Negli ultimi mesi si sente spesso parlare di vibe-coding con un tono quasi allarmistico. Articoli, post sui social e discussioni infinite sembrano suggerire che il codice generato dall’AI sia qualcosa di intrinsecamente pericoloso, fragile o addirittura “meno nobile” rispetto a quello scritto da uno sviluppatore umano. La verità, però, è molto più semplice: questa paura è in gran parte immotivata.

Partiamo da un punto fondamentale. Non esiste una reale differenza qualitativa tra il codice prodotto da un’AI e quello scritto da uno sviluppatore amatoriale. Anzi, nella maggior parte dei casi il confronto pende a favore dell’AI. Un modello ben addestrato segue pattern consolidati, applica best practice diffuse, evita errori banali e produce codice coerente. Uno sviluppatore alle prime armi, invece, spesso improvvisa, copia snippet senza comprenderli fino in fondo e introduce bug strutturali che emergono solo in produzione. Se dobbiamo parlare di rischio, è curioso che nessuno si scandalizzi del codice “umano” scritto di fretta, di notte, con una deadline il giorno dopo.

C’è poi un altro aspetto che rende questa polemica piuttosto sterile: il concetto stesso di “codice sviluppato dall’AI” ormai ha sempre meno senso. Oggi praticamente ogni applicazione moderna riceve qualche tipo di aiuto dall’intelligenza artificiale. Che si tratti di un suggerimento dell’IDE, di un refactoring proposto automaticamente, di una funzione completata con l’autocomplete o di una query SQL sistemata da un assistente, l’AI è già parte integrante del processo di sviluppo software. Pensare di tracciare una linea netta tra “codice umano” e “codice AI” è semplicemente irrealistico.

A questo punto forse dovremmo ribaltare completamente il modo in cui etichettiamo le cose. Le applicazioni che sfruttano strumenti di AI per essere progettate, scritte, testate e mantenute dovrebbero essere considerate… normali. Perché è questo lo standard attuale dello sviluppo software. Al contrario, le applicazioni sviluppate interamente da esseri umani, senza alcun supporto intelligente, meriterebbero un’etichetta a parte. “Hand-made”, se vogliamo essere gentili. Oppure “legacy-made”, se vogliamo sottolineare quanto questo approccio appartenga a un’epoca passata.

Non si tratta di sminuire il valore degli sviluppatori. Al contrario. L’AI non sostituisce il pensiero critico, l’architettura, la capacità di fare scelte consapevoli. Semplicemente sposta il focus. Scrivere ogni singola riga a mano non è più il metro con cui misurare la qualità di un software, così come forgiare chiodi a mano non è più il metro per giudicare un bravo carpentiere.

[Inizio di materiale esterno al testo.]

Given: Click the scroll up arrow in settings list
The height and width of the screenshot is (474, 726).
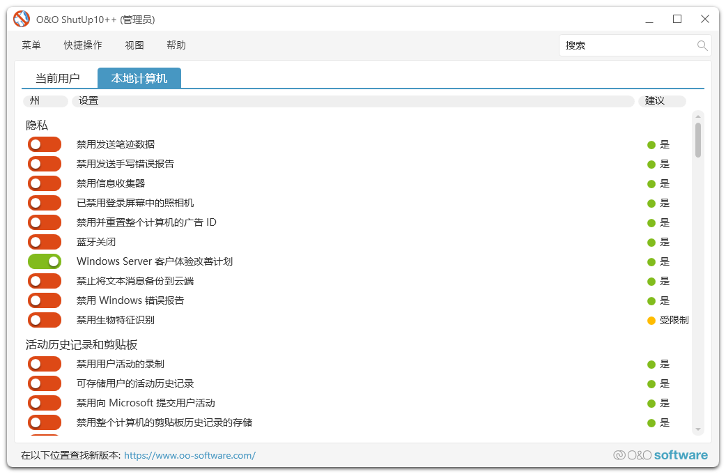Looking at the screenshot, I should pos(698,116).
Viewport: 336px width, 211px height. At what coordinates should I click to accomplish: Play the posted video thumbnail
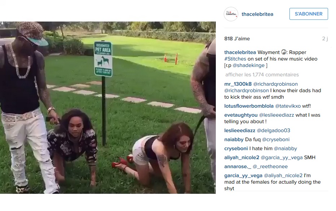tap(108, 108)
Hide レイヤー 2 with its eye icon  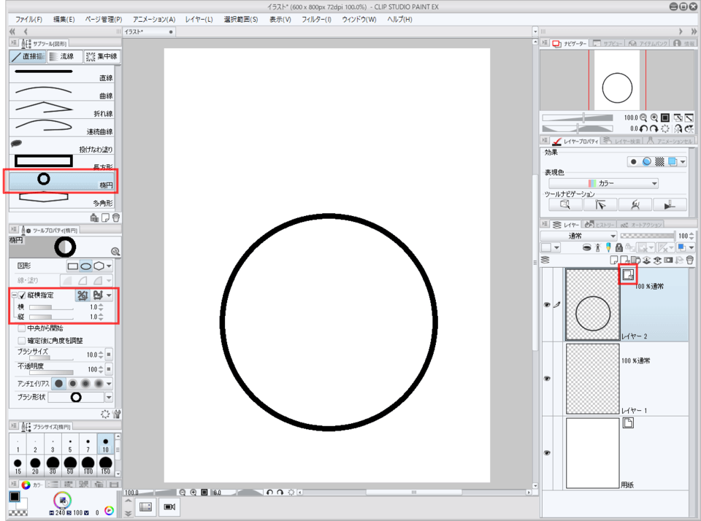click(546, 305)
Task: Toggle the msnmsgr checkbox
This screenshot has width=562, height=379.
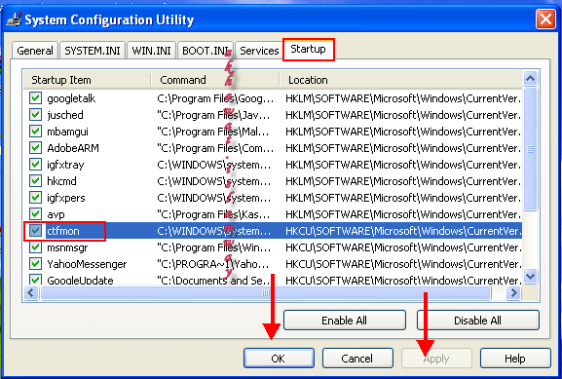Action: (35, 247)
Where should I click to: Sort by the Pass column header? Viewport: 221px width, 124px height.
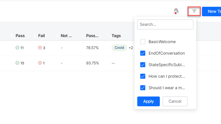(20, 36)
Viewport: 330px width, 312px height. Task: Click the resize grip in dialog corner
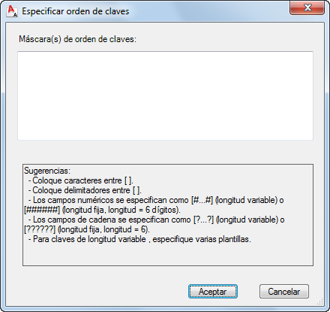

La vera competenza oggi sta nel saper usare bene questi strumenti, nel capire quando fidarsi, quando correggere, quando dire “no, questa soluzione non va bene”. Continuare ad avere paura del vibe-coding significa restare ancorati a un’idea romantica ma superata dello sviluppo software. E come spesso accade nel mondo tech, chi resta fermo troppo a lungo rischia di diventare, senza accorgersene, il vero legacy.